You can find out more interesting opinions on George Orwell’s book here.
Still, Literature Is Also the Mirror of Our Present Life
You’ve certainly come across this metaphor. If we put aside classic novels and anti-utopias about our rather not bright future, we’ll see an incredibly large amount of what is called modern literature.
It’s about us. It’s for us. It helps us look at ourselves and see what’s right and wrong about the way we live. However, the most specific feature of present-day literature is that it doesn’t make a clear distinction between good and bad. Everything seems mixed up. And each of us should decide for themselves which one of multiple and not just two opposite sides they will take.

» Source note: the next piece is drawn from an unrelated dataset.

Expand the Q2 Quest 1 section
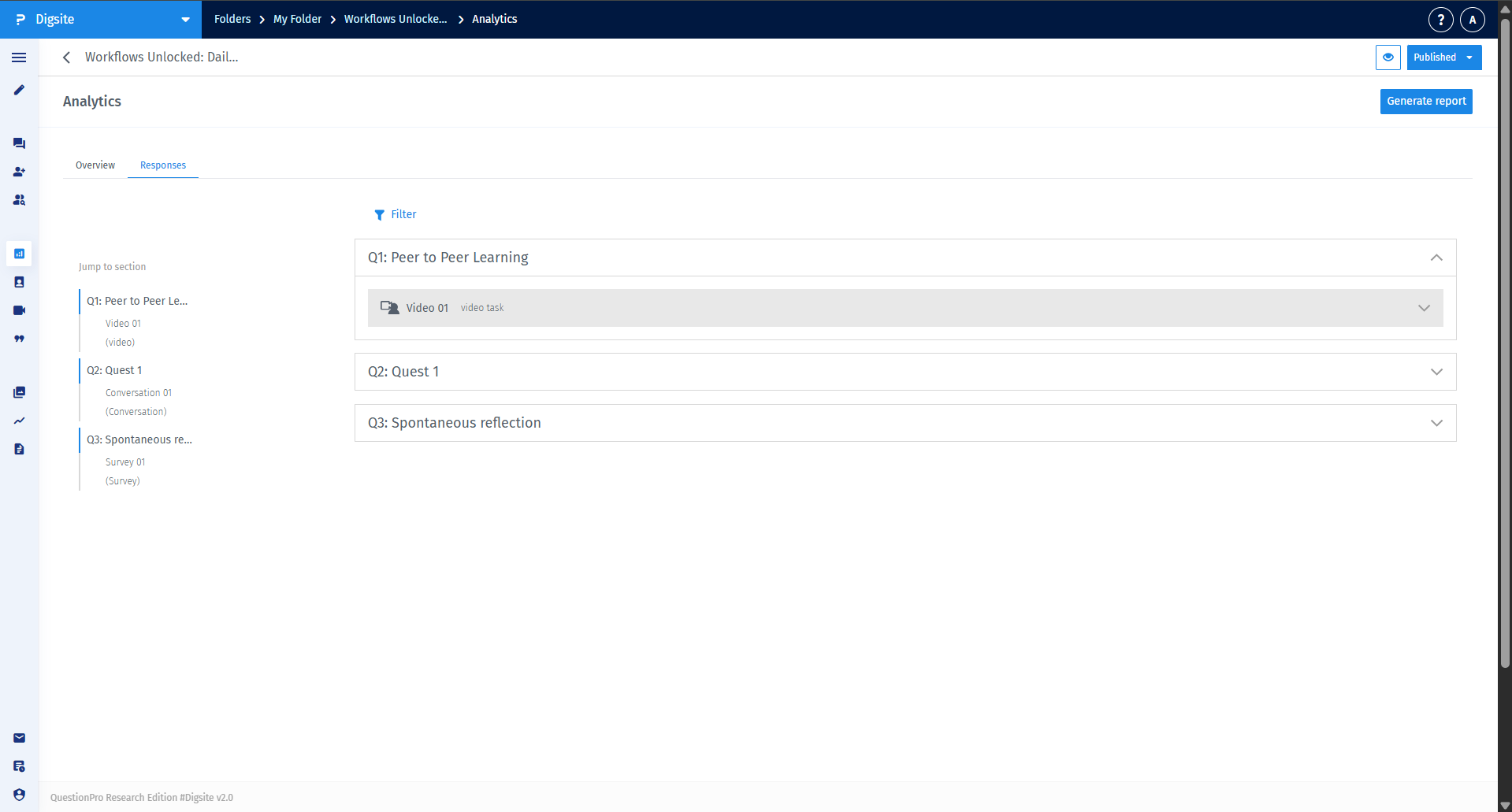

Contemporary authors devote their works to things that worry, interest, scare, or inspire every fellow traveler on a bus to a town center and every visitor of a local pub. So, when you feel you lack understanding of what’s happening around you, books can tell you more than news.
Writers and poets are great psychologists and disinterested narrators. In stories they create you can find answers to some of your most painful questions.
Books Contain a Good Remedy from That Heaviness in the Left Part of Your Chest
So, we’ve smoothly approached this idea. No doubt, literature is the common property of humanity. But at the same time, it can be a very personal discovery, which influences on you in a very special way.
A character’s story in some novel can be similar to yours. Emotions and experiences of the hero can remind you of your own worries or joys. Reading about the problems this hero faces and tries to resolve makes you feel that your fears, pains and failures aren’t so terrifyingly unique of their kind and can be overcome.
Literature helps you escape from the reality, mysteriously enabling you to still see and analyze it through a true but romanticized or fully invented story. That’s right what we all need, isn’t it?
Consequently, we all need literature.